En conséquence, l’Expert s’est attaché à vérifier, au vu des arguments et pièces soumis par les parties, si l’enregistrement et l’utilisation du nom de domaine litigieux portait atteinte aux droits du Requérant et, le Requérant sollicitant la transmission du nom de domaine à son profit, s’il justifiait de droits sur ce nom de domaine.
(i) Enregistrement du nom de domaine litigieux
Le Requérant justifie de ses droits de marque sur l’expression ‘brossette’ afin de désigner des produits sanitaires, de matériels de chauffage et de plomberie. Il prouve également avoir enregistré le nom de domaine « brossette.fr » et que le terme ‘brossette’ constitue sa dénomination sociale.
En choisissant d’enregistrer le nom de domaine « brosette.fr » pour désigner un site proposant des liens commerciaux vers des entreprises directement concurrentes de la société Brossette, le Défendeur a provoqué un risque de confusion avec le site internet du Requérant et a donc porté atteinte à ses droits.
En outre, il est possible de présumer qu’il a sciemment effectué cet enregistrement en violation des droits du Requérant puisque des experts ont déjà eu à connaître de litiges similaires qui impliquaient le Défendeur (Litige Ompi No. DFR2007-0043, SA Natixis Interepargne contre Fabrice M./Anonyme et Litige Ompi No.

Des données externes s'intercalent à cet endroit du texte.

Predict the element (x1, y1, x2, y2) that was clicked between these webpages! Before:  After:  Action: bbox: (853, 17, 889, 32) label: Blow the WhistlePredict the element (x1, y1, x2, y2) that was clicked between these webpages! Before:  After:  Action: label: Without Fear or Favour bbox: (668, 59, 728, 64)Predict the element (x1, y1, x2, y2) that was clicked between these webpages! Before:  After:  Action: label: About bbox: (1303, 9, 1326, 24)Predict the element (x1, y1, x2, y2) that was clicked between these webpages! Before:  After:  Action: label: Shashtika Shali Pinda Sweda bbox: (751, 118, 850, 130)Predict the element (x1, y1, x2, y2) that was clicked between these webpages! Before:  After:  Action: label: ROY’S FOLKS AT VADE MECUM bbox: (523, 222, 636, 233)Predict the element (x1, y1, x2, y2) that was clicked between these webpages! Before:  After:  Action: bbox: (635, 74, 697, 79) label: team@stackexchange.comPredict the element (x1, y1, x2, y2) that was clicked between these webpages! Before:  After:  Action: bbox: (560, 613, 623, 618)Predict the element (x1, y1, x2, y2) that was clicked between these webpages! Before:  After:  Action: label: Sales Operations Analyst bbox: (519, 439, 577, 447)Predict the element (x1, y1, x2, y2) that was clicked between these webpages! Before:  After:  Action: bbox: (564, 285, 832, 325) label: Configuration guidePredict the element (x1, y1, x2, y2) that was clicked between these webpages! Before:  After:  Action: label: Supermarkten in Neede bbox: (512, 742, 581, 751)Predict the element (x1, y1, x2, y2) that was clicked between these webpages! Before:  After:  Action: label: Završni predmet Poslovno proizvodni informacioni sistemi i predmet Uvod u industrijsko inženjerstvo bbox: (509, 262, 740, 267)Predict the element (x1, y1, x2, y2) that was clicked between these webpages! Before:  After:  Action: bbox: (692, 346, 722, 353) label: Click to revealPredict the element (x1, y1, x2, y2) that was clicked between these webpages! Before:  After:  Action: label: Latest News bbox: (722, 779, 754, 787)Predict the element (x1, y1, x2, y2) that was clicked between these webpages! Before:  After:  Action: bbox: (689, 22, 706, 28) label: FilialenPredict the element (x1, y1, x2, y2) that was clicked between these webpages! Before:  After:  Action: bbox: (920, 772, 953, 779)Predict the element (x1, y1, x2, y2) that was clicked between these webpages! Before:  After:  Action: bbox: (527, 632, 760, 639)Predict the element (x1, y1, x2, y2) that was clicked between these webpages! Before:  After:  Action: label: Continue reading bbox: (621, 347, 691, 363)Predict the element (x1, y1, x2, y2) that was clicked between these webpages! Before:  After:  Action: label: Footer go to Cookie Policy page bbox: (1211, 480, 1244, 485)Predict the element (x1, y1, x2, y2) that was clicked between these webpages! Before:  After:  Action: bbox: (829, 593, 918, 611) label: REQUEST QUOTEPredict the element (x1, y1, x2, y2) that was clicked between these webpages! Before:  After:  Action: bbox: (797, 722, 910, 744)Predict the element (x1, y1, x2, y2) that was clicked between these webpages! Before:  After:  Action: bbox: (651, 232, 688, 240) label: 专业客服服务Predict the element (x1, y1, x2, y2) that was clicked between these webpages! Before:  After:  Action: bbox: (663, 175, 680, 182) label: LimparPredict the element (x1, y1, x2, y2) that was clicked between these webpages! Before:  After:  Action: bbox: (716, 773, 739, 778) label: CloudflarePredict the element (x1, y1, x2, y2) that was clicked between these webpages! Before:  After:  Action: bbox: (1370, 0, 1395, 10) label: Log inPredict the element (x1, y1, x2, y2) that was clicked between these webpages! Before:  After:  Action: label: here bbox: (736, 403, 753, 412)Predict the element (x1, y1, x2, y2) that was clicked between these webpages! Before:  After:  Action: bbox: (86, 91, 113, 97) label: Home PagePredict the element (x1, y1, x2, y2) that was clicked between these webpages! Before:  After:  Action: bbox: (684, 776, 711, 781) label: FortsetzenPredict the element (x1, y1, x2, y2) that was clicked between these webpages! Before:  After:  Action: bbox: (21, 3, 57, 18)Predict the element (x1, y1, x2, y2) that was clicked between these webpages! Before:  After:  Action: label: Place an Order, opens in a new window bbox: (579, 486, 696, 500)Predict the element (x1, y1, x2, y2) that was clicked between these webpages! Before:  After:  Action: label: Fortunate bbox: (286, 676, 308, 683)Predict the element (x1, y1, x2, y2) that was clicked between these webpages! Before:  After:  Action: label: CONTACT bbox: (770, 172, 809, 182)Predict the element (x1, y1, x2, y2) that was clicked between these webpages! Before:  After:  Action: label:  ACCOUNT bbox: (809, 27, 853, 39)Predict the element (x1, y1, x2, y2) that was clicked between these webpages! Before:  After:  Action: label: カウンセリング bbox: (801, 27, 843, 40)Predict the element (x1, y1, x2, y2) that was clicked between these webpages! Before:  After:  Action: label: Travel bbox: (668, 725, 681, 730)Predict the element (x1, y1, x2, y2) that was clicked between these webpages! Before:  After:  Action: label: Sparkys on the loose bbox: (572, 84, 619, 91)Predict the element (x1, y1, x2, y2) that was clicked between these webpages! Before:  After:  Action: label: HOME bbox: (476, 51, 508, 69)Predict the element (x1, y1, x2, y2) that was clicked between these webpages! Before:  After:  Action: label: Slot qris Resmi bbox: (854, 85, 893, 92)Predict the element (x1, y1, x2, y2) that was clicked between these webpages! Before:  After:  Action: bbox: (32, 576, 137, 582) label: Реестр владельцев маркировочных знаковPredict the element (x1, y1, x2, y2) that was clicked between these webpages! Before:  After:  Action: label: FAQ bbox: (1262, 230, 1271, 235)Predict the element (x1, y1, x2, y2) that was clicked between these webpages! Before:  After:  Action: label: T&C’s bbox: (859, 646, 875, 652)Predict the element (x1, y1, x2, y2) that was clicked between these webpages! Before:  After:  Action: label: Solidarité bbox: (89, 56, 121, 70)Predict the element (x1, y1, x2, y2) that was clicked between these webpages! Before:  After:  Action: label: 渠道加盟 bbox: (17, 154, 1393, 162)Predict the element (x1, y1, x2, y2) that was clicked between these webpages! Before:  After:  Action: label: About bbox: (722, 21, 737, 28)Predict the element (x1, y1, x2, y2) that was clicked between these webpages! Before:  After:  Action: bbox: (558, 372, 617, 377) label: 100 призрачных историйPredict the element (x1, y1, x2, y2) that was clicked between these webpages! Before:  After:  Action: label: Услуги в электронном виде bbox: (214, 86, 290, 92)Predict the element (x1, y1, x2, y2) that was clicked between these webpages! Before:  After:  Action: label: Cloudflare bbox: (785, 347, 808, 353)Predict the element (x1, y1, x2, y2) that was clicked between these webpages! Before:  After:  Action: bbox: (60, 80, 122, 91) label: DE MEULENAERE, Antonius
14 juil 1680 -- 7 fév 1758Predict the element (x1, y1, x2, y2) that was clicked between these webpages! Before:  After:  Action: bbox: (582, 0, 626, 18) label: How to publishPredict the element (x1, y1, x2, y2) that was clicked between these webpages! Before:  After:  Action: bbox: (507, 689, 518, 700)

DFR2007-0023, Phythea contre Fabrice M.).
Enfin, il importe de constater que le Défendeur ne prouve pas qu’il a une raison légitime d’enregistrer le nom de domaine litigieux, ce qui serait par exemple le cas si son patronyme était ‘Brosette’ ou s’il exerçait une activité sous ce nom.
Il en résulte que l’enregistrement porte incontestablement atteinte aux droits du Requérant, ce qui méconnaît l’obligation qui incombait au Défendeur de ne pas enregistrer un nom de domaine en violation des droits de propriété intellectuelle des tiers.
(ii) Utilisation du nom de domaine en violation des droits des tiers
Le Requérant prouve que le site désigné par le nom de domaine litigieux suscite volontairement une confusion chez les internautes qui peuvent aisément confondre le nom de domaine « brosette.fr » avec celui du Requérant « brossette.fr ».
De même, le Requérant indique que le site désigné par le nom de domaine litigieux propose aux internautes de cliquer sur des liens commerciaux dédiés à des activités identiques ou similaires aux siennes.
Il apparaît donc que le Défendeur utilise le nom de domaine litigieux afin de détourner sciemment des internautes qui ont fait une erreur de frappe sur le clavier de leur ordinateur, ce qui est connu sous l’anglicisme de “typosquatting”. Et ce détournement est réalisé à des fins lucratives puisque le site du Défendeur offre des liens commerciaux qui lui assurent une rémunération à chaque fois qu’un internaute clique dessus.
L’utilisation du nom de domaine litigieux par le Défendeur viole donc les droits du Requérant sur ses marques, son nom de domaine, sa dénomination sociale et est manifestement contraire au comportement loyal en matière commerciale que chaque utilisateur de nom de domaine se doit de respecter.
Décision
Conformément aux articles 20(b) et (c) du Règlement, l’Expert ordonne la transmission au profit du Requérant du nom de domaine « brosette.fr ».
Expert : Christophe Caron
* Nous portons l'attention de nos lecteurs sur les possibilités d'homonymies particuliérement lorsque les décisions ne comportent pas le prénom des personnes.